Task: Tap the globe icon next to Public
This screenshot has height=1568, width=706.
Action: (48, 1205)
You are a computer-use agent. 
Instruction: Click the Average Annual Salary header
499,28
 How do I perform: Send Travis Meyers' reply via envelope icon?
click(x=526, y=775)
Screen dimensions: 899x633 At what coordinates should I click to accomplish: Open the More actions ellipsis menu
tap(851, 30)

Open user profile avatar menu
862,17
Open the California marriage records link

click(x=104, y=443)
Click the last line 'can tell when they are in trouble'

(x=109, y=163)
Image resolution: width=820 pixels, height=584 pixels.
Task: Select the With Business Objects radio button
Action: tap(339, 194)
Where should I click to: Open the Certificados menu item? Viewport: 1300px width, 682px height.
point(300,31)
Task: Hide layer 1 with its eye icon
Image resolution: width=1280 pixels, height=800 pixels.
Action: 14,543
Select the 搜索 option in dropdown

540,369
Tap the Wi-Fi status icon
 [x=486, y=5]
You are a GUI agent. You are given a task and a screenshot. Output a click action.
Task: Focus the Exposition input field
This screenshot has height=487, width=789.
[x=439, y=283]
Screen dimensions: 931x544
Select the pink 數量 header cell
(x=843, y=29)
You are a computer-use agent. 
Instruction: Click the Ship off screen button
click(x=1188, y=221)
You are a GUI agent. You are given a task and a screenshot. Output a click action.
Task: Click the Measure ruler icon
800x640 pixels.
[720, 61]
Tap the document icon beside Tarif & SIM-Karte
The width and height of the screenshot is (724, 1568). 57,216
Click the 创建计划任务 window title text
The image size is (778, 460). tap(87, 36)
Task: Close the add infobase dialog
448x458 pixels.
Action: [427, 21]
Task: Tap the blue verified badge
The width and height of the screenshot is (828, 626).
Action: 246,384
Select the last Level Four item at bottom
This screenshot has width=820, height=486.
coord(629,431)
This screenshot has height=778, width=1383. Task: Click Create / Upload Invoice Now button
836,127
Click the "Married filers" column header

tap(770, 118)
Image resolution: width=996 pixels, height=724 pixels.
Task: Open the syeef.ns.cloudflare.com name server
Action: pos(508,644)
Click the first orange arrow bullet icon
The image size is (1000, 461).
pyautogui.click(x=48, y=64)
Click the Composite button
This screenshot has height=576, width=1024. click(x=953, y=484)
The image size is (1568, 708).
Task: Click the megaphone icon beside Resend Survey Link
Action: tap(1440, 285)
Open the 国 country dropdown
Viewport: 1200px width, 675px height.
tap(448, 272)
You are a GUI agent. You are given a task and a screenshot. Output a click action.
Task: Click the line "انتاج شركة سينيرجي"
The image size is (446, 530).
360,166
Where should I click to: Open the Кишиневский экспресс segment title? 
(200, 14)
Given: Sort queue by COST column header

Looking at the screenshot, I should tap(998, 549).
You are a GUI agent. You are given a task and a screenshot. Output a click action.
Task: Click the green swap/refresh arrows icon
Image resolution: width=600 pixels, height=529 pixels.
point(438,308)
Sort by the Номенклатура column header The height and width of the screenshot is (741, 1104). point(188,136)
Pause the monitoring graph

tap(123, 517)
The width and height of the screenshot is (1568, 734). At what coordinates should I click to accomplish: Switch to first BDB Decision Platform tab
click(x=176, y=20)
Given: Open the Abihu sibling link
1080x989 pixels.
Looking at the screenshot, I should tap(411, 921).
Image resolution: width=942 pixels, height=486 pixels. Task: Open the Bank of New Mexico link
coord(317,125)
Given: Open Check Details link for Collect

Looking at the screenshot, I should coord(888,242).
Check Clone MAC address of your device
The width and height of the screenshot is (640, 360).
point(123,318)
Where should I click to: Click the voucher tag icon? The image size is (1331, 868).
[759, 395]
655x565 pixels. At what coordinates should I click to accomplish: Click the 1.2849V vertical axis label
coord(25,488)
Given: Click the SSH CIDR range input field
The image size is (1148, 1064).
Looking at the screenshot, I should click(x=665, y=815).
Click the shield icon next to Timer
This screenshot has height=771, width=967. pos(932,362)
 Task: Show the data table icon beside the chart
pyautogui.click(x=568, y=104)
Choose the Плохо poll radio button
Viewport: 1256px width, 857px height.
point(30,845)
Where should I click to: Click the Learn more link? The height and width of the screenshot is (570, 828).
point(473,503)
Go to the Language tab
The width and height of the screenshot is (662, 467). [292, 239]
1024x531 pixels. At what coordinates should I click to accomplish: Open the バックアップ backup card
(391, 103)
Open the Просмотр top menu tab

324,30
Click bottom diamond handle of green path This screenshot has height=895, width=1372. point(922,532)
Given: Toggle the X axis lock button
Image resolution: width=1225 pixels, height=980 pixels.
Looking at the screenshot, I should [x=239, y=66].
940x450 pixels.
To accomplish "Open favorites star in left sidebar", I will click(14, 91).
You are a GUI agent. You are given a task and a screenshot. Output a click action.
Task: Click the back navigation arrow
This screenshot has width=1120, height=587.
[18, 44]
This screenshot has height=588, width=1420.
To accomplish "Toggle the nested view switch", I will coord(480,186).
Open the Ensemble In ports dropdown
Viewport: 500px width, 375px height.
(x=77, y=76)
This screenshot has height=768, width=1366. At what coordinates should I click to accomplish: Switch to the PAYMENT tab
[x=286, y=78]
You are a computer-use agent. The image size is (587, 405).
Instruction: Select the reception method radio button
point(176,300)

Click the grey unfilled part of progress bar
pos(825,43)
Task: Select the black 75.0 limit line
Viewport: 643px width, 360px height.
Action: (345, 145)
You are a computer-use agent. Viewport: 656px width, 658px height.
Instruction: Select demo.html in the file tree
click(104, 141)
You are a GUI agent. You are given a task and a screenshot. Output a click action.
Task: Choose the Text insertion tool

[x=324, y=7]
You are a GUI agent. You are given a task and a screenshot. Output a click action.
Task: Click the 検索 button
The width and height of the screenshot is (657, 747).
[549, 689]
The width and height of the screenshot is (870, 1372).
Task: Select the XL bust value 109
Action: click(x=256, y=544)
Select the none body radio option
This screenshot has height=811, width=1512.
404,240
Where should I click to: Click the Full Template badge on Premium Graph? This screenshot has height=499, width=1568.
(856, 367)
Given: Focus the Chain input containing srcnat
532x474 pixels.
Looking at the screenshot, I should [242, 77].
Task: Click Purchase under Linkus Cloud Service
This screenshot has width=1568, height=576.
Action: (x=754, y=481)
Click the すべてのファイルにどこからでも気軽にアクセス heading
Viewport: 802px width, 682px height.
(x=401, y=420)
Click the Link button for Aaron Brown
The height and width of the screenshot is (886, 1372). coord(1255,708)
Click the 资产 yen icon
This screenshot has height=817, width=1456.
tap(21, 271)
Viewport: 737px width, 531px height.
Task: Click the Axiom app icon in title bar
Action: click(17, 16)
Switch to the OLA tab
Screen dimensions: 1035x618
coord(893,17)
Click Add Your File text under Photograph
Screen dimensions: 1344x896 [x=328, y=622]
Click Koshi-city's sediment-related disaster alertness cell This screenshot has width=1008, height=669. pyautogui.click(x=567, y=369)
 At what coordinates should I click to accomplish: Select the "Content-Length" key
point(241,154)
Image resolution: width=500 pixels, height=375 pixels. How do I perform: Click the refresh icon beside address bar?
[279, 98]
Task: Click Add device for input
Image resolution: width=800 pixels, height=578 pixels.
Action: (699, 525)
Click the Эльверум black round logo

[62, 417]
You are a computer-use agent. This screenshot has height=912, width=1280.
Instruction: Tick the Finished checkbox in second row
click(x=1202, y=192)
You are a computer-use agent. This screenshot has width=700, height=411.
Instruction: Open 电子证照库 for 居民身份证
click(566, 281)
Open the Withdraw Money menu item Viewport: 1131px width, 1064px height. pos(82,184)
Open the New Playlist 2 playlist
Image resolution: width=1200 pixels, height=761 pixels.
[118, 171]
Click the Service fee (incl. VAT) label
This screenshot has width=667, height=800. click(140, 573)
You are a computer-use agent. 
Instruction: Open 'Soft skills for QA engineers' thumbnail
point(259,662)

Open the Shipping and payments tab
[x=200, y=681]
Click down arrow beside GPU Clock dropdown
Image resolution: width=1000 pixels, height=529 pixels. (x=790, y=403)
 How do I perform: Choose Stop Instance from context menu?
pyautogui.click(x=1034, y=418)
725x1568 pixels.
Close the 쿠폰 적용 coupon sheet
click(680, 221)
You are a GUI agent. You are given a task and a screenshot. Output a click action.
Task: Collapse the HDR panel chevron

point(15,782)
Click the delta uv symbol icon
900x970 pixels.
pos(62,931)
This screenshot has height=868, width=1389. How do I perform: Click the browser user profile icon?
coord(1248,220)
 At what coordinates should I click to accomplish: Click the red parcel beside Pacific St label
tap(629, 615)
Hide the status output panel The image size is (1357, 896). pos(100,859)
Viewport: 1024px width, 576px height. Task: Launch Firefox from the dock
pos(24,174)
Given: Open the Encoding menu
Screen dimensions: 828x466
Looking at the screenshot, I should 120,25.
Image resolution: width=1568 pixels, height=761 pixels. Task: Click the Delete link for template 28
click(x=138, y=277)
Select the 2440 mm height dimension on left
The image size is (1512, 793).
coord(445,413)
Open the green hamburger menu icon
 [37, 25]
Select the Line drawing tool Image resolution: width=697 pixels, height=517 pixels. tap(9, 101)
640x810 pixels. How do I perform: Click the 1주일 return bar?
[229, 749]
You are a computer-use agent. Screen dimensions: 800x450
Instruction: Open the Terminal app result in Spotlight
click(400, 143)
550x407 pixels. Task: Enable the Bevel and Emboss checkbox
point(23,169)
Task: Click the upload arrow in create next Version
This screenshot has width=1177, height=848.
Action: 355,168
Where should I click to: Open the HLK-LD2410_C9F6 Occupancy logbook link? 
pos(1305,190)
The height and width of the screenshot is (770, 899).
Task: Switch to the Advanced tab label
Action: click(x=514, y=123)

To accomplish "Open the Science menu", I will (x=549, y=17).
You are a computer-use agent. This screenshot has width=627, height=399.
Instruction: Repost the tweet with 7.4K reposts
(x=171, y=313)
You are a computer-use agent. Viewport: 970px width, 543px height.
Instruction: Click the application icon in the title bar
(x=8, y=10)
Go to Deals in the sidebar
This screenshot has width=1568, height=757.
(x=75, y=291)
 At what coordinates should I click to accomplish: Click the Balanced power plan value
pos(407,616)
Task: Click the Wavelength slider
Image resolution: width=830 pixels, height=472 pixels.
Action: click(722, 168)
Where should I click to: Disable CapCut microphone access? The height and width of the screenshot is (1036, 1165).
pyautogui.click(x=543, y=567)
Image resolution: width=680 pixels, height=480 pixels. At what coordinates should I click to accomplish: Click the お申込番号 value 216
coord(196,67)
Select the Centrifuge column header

+ + + + + + +

EXERCISE PROMPT =
Across the entries above, work out how many lines include the string "input", and report only that figure.

TASK SOLUTION =
4